In the first experience, the committee passed me. The approval for this other part of my continuing education was denied. As a standard part of the rejection, I was given the chance to appeal. I’m in that strange waiting period where my appeal is heard based upon what I submitted. It may be granted. It may not.
At the end of my committee where I passed – and I think they do this for their own fun or to get another smile or because the process requires it – the chair said that I could appeal their decision. He said other things while I was already telling him and them that there was no way I was appealing their grant of my becoming certified. He said what he said. I said what I said.
The thing is, if you win, you need not appeal. It makes no sense to appeal a yes. But if you don’t win; if you lose; if what you want doesn’t come; if your preparation doesn’t pay off; if the decision isn’t in your favor; if you spend and don’t recover; if any of those kinds of things happen, appeal.

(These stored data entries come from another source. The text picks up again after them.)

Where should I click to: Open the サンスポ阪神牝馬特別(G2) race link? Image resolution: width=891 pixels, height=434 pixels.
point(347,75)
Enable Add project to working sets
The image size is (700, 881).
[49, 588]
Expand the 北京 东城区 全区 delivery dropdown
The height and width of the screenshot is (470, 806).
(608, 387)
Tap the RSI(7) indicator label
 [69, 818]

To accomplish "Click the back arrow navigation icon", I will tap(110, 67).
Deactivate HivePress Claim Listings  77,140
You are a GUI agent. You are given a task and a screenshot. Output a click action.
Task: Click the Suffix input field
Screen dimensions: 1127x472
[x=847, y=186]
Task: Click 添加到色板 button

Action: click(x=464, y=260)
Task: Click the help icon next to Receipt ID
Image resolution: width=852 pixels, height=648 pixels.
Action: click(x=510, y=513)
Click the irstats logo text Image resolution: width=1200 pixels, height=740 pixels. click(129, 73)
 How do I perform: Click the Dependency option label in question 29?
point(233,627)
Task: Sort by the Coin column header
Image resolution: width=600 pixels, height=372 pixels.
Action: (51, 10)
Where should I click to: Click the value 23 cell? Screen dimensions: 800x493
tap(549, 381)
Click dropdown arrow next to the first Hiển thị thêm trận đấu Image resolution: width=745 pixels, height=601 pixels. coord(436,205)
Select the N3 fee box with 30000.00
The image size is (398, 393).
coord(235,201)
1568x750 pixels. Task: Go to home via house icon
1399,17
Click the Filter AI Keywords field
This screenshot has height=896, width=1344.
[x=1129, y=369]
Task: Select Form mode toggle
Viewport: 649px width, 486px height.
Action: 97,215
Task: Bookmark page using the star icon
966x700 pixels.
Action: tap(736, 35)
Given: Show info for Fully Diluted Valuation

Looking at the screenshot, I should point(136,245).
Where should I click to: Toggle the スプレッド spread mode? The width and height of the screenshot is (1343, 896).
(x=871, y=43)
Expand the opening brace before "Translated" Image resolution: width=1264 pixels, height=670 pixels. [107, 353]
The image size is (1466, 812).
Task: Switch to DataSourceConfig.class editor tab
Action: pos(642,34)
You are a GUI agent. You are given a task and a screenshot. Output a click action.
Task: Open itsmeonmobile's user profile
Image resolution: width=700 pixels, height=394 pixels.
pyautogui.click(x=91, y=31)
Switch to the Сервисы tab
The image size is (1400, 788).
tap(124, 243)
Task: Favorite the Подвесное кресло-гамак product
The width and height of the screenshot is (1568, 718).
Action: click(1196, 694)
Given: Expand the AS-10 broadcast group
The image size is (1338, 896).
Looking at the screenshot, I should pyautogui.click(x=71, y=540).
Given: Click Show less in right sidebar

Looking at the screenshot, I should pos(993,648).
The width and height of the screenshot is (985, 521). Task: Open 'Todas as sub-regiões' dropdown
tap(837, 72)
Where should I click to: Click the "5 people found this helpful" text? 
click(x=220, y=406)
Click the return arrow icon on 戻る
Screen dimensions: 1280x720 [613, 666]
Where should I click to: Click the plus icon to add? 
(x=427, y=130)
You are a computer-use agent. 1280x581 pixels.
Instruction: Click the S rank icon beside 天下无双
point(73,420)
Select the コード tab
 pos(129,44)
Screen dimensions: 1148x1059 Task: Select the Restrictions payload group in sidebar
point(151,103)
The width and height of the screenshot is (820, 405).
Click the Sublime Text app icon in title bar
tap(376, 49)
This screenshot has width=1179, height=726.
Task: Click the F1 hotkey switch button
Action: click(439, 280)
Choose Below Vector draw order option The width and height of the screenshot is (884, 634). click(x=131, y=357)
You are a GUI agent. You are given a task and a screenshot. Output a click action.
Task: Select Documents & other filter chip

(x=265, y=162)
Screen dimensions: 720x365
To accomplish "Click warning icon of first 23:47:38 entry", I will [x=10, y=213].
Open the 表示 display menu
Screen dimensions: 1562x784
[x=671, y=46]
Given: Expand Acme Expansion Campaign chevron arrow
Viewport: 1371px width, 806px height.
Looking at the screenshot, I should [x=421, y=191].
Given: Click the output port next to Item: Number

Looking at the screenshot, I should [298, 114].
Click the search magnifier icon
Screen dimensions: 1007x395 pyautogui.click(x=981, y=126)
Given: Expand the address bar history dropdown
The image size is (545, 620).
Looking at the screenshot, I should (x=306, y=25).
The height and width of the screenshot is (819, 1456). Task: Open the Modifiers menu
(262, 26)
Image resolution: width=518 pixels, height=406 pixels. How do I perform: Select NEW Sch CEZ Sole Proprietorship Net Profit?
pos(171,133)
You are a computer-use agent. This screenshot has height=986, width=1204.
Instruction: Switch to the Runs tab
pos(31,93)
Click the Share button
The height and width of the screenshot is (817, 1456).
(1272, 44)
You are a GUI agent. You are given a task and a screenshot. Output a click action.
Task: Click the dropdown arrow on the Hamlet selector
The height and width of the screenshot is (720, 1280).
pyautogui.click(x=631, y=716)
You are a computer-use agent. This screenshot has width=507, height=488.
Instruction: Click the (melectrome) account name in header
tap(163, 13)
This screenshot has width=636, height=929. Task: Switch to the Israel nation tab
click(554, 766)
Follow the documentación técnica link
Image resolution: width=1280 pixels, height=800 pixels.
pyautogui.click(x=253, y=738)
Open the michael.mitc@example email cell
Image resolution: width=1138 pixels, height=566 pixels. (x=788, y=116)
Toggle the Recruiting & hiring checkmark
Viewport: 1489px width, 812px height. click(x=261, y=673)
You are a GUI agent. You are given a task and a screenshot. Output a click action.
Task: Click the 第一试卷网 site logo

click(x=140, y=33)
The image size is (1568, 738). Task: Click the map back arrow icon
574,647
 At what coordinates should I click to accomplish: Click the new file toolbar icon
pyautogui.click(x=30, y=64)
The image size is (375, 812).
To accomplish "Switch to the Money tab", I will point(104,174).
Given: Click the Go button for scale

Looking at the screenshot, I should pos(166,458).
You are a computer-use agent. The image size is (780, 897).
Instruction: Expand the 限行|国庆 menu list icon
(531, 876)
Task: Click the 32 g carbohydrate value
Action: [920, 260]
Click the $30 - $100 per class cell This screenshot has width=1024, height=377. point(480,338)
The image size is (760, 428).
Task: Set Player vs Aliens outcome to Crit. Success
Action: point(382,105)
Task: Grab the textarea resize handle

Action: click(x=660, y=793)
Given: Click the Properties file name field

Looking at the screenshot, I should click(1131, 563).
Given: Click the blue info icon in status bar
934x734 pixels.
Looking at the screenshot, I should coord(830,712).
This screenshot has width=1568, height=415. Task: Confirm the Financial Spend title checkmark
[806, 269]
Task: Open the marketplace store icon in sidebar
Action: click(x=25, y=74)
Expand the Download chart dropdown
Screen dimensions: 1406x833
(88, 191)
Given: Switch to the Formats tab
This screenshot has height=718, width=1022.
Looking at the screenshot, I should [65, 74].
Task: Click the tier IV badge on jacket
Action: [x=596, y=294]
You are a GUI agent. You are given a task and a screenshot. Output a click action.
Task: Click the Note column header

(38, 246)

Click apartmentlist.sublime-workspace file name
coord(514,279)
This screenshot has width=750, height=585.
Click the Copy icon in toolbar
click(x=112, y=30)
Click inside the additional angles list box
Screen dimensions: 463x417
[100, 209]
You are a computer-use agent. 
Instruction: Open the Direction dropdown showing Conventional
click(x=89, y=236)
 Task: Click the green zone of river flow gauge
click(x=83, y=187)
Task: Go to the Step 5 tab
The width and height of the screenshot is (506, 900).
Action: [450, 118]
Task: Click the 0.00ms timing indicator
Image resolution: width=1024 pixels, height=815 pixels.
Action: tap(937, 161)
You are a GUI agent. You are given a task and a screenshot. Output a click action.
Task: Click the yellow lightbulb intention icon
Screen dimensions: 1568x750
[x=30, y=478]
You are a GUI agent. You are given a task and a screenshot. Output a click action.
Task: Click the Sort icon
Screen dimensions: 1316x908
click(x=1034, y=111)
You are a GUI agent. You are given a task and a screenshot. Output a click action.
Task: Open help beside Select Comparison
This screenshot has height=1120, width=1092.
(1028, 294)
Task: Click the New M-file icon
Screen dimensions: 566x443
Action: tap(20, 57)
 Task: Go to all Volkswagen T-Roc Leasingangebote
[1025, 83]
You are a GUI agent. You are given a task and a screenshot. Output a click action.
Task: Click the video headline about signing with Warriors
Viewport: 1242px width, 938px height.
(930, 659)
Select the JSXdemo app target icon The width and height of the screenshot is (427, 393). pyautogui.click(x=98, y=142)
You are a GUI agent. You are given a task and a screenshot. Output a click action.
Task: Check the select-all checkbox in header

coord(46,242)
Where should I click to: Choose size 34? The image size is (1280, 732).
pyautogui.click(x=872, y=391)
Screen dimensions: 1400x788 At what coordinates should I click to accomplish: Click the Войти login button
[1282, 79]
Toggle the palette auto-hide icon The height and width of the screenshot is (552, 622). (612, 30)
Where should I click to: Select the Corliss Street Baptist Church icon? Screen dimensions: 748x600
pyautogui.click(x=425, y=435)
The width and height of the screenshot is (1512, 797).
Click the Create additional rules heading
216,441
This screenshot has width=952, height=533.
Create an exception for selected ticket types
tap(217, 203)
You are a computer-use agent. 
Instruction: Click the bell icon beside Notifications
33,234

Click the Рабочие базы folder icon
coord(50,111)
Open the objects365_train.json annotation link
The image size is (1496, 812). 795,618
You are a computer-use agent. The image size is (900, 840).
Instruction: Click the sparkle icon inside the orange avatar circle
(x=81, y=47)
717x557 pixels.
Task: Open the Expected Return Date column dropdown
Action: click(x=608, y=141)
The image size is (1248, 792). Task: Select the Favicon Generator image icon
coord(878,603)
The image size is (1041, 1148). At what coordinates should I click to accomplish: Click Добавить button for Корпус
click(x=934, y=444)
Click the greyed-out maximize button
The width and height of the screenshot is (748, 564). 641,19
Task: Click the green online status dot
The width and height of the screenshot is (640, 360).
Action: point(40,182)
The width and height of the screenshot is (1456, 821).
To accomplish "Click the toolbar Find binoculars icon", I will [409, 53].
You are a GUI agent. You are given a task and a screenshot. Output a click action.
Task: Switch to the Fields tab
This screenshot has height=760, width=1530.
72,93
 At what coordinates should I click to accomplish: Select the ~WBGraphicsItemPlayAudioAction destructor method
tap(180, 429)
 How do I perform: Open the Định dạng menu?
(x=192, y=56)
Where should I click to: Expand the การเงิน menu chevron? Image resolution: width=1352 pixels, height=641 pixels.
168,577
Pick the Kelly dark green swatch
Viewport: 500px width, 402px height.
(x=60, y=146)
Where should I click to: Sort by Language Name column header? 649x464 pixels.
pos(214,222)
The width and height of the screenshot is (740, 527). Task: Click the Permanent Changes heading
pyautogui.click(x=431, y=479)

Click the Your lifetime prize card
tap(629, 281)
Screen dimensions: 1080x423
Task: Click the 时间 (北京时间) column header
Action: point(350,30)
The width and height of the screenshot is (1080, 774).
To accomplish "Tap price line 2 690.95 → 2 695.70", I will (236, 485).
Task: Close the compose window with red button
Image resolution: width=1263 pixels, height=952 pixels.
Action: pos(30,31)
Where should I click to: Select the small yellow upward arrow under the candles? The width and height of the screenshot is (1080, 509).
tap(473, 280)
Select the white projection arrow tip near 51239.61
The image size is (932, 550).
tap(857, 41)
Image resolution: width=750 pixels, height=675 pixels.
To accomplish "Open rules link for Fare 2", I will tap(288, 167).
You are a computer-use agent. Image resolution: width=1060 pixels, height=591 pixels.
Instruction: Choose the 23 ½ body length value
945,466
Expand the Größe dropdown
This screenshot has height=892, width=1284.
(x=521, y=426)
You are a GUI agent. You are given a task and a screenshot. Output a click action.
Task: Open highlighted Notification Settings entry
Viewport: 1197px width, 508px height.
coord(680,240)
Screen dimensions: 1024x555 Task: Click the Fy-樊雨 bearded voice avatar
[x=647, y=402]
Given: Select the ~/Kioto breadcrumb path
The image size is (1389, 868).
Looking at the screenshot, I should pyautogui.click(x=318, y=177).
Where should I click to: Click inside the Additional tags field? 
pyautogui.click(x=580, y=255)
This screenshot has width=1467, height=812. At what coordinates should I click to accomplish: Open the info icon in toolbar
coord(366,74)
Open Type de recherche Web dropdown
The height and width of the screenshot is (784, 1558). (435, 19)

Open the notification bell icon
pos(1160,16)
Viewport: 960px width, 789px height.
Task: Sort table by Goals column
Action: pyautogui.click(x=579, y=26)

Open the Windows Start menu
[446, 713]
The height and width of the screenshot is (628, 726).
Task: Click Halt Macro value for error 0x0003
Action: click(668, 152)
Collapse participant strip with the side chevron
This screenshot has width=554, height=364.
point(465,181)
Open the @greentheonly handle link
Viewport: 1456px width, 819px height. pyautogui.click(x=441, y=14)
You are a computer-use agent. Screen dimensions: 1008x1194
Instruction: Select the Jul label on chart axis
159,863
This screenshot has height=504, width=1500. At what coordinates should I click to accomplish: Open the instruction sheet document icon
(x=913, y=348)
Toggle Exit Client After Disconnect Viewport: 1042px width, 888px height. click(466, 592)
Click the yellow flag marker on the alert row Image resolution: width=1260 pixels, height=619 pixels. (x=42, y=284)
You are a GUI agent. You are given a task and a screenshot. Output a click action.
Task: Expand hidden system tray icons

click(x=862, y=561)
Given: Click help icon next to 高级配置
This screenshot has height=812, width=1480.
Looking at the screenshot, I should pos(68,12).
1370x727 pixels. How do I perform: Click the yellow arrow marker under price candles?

An appeal could involve filling out forms. It could include writing letters or gathering materials to re-present your case. An appeal could mean setting your face like flint. It could mean making the decision to try (again). It could mean, simply, not stopping. If you don’t get the thing this time, appeal.
I learned this in a personal way as these other experiences were and have been taking shape. I learned from something that others have done and said to me that appealing is available. It takes grit to do it. It costs emotionally. It is hard.
Suffer through it and appeal. Cry over the pain and appeal. Keep cultivating in you what at Thousand Waves we call a non-quitting spirit. You actually don’t have to quit. Even with whatever you were told. You can decide. You can actually keep going. You can appeal.